Exhibit 10.1
STOCK APPRECIATION RIGHTS GRANT AGREEMENT
STOCK APPRECIATION RIGHTS AGREEMENT
(this “ SAR Agreement ”) made as of the date
specified on Annex A attached hereto (the “ Grant Date
”), between R.H. Donnelley Corporation, a Delaware
corporation (the “ Company ”), and the
undersigned individual (the “ Participant ”),
pursuant to the R.H. Donnelley Corporation 2005 Stock Award and
Incentive Plan (as may be amended from time to time, the “
2005 Plan ”), a copy of which you may access
electronically on the RHD Intranet under “Human
Resources”. Unless otherwise defined herein, the terms
defined in the 2005 Plan shall have the same defined meanings in
this SAR Agreement.
In consideration of the tender by
Participant of certain outstanding options and/or stock
appreciation rights in the Company’s Exchange Program, which
tender has been accepted as of the Grant Date, and the mutual
covenants hereinafter set forth and for other good and valuable
consideration, the validity and sufficiency of which are hereby
acknowledged, the parties hereto, intending to be legally bound
hereunder, agree as follows:
1. Grant of SAR .
The Company hereby grants to the Participant the right to receive
the aggregate dollar value of appreciation (collectively,
“Appreciation” ) in the Fair Market Value of the
Company’s Common Stock on the number of shares (the
“Granted Shares” ) specified on Annex A,
computed as the excess of (a) the aggregate Fair Market Value
of the Granted Shares on the Exercise Date (as defined below) (the
“Appreciation Price” ) over (b) the
aggregate Fair Market Value of the Granted Shares on the Grant Date
(the “Grant Price” ).
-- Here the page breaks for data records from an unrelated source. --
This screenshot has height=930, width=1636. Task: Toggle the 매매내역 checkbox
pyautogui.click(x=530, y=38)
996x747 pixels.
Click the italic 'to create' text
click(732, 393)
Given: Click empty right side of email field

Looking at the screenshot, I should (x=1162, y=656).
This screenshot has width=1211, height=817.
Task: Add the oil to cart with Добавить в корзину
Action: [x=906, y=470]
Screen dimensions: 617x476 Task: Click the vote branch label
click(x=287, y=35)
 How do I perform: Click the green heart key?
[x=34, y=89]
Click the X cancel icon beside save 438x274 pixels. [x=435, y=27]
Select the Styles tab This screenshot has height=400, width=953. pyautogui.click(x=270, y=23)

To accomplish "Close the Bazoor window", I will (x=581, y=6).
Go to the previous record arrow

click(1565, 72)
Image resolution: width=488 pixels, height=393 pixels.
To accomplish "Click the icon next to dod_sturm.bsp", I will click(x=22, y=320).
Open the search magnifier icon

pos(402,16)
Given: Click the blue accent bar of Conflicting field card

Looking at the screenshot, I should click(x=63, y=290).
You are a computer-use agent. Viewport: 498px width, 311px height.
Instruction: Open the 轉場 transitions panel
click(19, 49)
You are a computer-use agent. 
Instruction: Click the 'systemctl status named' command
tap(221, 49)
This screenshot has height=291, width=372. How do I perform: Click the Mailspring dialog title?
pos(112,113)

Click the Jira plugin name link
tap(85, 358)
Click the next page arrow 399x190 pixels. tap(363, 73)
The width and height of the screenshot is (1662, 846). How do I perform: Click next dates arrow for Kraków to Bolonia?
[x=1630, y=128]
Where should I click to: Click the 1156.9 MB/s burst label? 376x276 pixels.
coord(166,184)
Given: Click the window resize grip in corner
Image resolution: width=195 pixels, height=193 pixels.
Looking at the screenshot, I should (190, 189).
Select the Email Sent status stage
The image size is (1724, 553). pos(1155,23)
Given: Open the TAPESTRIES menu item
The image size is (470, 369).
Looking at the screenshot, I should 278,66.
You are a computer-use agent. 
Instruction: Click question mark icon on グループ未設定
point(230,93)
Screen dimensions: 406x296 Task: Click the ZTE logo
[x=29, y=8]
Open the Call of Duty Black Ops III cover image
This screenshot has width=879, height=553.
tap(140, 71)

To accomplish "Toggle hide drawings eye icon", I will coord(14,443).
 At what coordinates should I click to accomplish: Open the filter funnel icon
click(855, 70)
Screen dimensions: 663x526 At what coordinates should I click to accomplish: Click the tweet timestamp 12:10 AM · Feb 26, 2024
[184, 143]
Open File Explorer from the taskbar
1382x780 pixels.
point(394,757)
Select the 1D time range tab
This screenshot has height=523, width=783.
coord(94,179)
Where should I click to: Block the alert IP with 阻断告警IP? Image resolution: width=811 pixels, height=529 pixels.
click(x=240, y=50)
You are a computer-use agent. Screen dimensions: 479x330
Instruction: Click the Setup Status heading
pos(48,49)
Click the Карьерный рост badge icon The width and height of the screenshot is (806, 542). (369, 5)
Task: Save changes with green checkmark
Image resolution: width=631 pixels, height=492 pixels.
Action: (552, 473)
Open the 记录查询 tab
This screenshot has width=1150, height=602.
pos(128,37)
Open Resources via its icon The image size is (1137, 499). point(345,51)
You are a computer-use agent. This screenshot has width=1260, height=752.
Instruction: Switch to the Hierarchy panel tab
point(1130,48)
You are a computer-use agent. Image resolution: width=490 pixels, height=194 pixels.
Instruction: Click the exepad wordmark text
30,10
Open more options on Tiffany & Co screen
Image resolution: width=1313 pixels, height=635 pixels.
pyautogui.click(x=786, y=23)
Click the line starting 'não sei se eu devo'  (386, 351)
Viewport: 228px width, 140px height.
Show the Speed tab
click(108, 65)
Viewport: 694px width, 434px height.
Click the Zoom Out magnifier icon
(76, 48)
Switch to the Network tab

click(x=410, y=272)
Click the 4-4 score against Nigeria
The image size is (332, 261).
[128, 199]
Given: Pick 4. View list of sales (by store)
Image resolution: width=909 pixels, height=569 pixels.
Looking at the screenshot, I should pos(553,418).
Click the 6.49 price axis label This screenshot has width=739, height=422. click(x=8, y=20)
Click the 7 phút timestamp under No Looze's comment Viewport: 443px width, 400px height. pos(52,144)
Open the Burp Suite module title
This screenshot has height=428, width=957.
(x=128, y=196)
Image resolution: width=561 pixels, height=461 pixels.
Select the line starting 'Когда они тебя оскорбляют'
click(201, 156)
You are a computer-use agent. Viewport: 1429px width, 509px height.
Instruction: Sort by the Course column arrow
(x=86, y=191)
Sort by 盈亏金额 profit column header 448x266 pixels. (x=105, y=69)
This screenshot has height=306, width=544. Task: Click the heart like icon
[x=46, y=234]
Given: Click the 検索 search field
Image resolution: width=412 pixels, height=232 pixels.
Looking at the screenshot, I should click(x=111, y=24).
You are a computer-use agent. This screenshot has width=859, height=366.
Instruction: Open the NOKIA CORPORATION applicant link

This grant shall be
referred to as the SAR. Such Appreciation shall not be payable in
cash, but rather shall be payable only in Paid Shares (as defined
below) following the withholding of Shares to satisfy mandatory tax
withholding obligations. This SAR is in all respects limited and
conditioned as hereinafter provided, and is subject to the terms
and conditions of the 2005 Plan (which terms and conditions are and
automatically shall be incorporated herein by reference and made a
part hereof and shall control in the event of any conflict with any
terms of this SAR Agreement).
2. Term . Unless
earlier terminated pursuant to the 2005 Plan or this SAR Agreement,
this SAR shall expire on the expiration date specified on Annex A
(the “ Expiration Date ”), which is the seventh
anniversary of the Grant Date. This SAR shall not be exercisable on
or after the Expiration Date.
3. Vesting of SAR;
Conditions to Exercisability of SAR .
(a) As set forth on Annex A,
this SAR will vest in three equal installments of the Shares on
each of the first three anniversaries of the Grant Date, so that
this SAR shall be vested as to all Shares on the last such
anniversary. Any portion of this SAR that becomes vested in
accordance with the foregoing shall remain vested and shall be
exercisable upon satisfaction of the conditions set forth in clause
(b) below, subject to the 2005 Plan or this SAR Agreement
(including without limitation Paragraph 7), until the earlier
of the Expiration Date or other termination of this SAR in
accordance with the 2005 Plan and this SAR Agreement.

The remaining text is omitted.